▶ **Task to complete**
Please work out how many lines in the entries below include the string "computer", and reply with the number alone.

▶ **Listed records**
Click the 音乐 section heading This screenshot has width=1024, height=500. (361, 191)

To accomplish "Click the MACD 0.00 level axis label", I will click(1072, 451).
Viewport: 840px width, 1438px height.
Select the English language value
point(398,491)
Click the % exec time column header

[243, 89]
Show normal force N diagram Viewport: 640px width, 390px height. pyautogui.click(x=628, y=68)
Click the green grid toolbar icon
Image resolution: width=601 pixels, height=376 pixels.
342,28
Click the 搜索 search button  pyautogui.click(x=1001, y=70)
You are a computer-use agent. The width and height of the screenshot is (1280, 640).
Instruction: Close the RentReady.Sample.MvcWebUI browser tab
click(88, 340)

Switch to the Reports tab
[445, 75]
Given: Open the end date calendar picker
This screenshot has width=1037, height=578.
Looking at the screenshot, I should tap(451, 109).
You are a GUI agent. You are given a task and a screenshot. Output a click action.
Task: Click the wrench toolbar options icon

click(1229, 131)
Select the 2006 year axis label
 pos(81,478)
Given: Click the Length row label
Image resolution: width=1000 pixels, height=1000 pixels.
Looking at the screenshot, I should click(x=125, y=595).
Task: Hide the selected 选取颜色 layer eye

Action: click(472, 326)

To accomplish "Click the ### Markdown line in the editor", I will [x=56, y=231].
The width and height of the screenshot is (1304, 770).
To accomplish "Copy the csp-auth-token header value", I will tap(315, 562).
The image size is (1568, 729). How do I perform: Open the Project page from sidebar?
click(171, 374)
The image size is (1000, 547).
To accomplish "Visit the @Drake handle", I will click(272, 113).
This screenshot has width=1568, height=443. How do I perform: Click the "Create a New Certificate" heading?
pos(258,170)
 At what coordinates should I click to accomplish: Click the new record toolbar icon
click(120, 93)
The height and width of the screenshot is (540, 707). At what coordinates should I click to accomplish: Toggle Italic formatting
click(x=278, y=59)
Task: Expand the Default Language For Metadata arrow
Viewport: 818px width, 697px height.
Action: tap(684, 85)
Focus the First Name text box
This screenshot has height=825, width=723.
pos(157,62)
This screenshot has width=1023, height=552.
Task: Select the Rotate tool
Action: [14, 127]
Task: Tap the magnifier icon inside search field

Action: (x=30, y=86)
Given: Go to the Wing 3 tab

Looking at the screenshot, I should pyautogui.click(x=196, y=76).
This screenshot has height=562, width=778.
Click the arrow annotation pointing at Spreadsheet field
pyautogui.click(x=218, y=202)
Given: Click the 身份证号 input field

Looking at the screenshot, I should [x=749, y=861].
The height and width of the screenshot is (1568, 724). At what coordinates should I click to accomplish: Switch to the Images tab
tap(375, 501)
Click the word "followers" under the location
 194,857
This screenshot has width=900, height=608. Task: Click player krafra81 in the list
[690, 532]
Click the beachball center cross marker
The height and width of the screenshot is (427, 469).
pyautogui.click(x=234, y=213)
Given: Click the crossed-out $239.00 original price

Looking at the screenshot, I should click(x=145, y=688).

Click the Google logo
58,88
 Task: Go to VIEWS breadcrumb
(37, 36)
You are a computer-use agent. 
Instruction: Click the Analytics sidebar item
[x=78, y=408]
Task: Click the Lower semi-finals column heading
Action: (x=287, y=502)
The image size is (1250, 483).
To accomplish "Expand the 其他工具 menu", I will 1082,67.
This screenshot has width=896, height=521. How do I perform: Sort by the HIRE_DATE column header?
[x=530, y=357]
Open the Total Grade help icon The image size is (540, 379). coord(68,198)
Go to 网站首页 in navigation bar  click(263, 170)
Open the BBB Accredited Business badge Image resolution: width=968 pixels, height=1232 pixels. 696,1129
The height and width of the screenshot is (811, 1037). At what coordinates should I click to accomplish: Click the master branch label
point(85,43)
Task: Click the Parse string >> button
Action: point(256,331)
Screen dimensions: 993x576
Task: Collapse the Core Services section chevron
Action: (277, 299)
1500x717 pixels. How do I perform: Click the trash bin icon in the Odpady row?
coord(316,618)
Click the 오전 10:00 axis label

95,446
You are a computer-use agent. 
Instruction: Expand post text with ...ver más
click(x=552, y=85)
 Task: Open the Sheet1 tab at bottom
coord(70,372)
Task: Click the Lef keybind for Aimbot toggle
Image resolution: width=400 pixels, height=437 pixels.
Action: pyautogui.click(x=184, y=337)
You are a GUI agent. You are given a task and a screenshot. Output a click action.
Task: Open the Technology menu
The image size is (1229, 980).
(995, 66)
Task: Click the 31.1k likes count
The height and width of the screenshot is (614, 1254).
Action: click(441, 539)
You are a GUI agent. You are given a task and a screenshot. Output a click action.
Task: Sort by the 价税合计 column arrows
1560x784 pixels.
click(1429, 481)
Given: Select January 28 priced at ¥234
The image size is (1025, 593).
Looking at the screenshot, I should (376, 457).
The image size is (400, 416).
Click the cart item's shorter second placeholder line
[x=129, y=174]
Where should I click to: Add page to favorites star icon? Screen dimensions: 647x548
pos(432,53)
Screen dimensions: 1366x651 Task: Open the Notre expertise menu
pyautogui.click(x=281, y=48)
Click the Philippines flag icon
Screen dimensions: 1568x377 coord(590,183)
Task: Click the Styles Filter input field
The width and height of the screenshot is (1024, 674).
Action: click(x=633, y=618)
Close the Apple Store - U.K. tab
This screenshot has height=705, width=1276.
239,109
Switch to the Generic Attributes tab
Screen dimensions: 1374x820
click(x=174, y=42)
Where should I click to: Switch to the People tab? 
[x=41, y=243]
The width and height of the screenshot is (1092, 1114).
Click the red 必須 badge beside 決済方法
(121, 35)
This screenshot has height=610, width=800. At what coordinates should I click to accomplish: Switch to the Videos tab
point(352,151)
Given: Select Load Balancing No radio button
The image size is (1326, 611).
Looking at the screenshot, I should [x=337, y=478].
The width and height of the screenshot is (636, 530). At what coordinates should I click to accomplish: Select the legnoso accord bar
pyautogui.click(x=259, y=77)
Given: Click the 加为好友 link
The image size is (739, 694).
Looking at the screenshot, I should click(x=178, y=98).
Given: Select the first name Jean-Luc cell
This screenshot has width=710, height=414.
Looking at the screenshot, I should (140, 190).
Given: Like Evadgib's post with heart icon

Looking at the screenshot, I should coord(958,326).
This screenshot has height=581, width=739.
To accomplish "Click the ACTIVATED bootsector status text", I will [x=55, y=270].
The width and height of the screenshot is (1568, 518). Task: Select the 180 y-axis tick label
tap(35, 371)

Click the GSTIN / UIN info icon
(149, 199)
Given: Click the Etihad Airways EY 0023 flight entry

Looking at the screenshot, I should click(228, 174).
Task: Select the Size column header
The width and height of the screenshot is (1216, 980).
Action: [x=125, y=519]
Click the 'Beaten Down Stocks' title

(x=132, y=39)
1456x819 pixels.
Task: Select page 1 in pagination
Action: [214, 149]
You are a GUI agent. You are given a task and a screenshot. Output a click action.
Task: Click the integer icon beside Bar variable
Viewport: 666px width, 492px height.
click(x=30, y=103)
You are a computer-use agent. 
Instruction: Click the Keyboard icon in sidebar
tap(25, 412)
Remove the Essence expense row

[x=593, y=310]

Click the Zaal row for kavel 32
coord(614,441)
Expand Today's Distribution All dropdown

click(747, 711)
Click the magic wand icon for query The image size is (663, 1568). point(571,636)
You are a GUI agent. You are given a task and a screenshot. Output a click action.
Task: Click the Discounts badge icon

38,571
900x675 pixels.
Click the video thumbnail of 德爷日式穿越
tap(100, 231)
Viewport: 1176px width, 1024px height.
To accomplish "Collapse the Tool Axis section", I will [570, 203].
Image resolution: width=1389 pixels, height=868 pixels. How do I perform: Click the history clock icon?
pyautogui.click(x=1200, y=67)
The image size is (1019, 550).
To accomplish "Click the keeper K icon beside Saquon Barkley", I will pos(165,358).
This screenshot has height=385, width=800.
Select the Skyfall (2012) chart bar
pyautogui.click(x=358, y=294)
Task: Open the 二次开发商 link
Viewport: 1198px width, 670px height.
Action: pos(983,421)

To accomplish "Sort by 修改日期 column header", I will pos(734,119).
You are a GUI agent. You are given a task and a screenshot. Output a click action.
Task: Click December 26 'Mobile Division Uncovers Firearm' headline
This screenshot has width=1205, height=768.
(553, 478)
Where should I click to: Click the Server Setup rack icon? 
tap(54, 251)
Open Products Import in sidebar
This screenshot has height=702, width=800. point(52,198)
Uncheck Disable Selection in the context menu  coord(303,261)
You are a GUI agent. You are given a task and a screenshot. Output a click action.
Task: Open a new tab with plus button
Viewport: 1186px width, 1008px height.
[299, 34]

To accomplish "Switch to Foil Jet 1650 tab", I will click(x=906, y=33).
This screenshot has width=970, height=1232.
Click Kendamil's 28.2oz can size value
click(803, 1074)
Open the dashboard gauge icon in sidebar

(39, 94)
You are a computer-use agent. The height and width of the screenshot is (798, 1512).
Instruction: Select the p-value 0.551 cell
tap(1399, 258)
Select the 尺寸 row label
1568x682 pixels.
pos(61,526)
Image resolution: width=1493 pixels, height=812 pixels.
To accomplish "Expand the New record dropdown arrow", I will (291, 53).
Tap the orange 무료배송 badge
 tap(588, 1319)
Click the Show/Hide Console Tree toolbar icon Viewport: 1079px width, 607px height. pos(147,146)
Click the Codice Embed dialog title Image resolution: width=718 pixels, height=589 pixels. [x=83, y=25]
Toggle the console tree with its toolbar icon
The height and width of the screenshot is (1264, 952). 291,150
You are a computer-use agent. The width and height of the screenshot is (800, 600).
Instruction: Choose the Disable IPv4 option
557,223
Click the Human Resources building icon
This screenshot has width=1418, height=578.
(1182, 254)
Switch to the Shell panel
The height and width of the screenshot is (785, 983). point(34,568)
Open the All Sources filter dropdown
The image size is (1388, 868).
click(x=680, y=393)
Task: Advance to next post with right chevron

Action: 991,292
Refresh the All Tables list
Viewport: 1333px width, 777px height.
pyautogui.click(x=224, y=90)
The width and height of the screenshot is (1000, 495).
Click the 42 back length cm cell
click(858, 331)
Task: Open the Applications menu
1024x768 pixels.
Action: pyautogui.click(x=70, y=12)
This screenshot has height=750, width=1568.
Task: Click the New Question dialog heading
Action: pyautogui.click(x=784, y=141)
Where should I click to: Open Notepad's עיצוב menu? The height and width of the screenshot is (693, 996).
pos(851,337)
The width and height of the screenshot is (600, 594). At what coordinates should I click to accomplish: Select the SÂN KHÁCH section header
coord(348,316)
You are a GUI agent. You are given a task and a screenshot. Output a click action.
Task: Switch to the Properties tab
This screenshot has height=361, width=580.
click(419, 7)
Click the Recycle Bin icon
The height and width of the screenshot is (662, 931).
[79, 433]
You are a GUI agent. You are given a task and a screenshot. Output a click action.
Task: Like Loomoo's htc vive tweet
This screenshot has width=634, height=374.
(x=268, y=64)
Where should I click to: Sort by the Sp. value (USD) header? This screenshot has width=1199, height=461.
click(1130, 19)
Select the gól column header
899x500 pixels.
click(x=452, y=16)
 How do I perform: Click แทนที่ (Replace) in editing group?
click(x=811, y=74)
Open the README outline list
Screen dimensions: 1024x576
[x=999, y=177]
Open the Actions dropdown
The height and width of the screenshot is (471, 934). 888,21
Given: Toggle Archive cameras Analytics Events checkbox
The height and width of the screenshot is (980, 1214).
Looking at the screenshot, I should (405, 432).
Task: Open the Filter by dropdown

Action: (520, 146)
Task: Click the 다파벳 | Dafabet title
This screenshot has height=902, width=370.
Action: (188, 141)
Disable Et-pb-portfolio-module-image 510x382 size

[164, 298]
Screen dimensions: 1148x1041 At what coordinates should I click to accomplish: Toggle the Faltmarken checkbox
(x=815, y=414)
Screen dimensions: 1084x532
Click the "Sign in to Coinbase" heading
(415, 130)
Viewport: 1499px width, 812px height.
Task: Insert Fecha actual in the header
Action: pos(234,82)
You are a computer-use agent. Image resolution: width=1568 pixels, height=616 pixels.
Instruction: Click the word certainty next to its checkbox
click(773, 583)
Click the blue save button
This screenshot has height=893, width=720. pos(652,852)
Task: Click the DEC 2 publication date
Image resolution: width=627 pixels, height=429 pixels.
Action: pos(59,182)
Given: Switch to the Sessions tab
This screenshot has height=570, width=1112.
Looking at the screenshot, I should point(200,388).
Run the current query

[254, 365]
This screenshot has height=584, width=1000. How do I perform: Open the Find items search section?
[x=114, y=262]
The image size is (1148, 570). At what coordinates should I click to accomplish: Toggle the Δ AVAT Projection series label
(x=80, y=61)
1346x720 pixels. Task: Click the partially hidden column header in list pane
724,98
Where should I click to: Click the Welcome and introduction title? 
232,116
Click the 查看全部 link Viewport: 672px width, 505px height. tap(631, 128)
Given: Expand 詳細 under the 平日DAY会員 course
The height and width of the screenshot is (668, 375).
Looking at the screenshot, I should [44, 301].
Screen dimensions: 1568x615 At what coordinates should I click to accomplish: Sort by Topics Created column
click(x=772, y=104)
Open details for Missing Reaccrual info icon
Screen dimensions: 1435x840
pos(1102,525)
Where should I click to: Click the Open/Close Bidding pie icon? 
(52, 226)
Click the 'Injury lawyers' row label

▶ **Problem solution**
7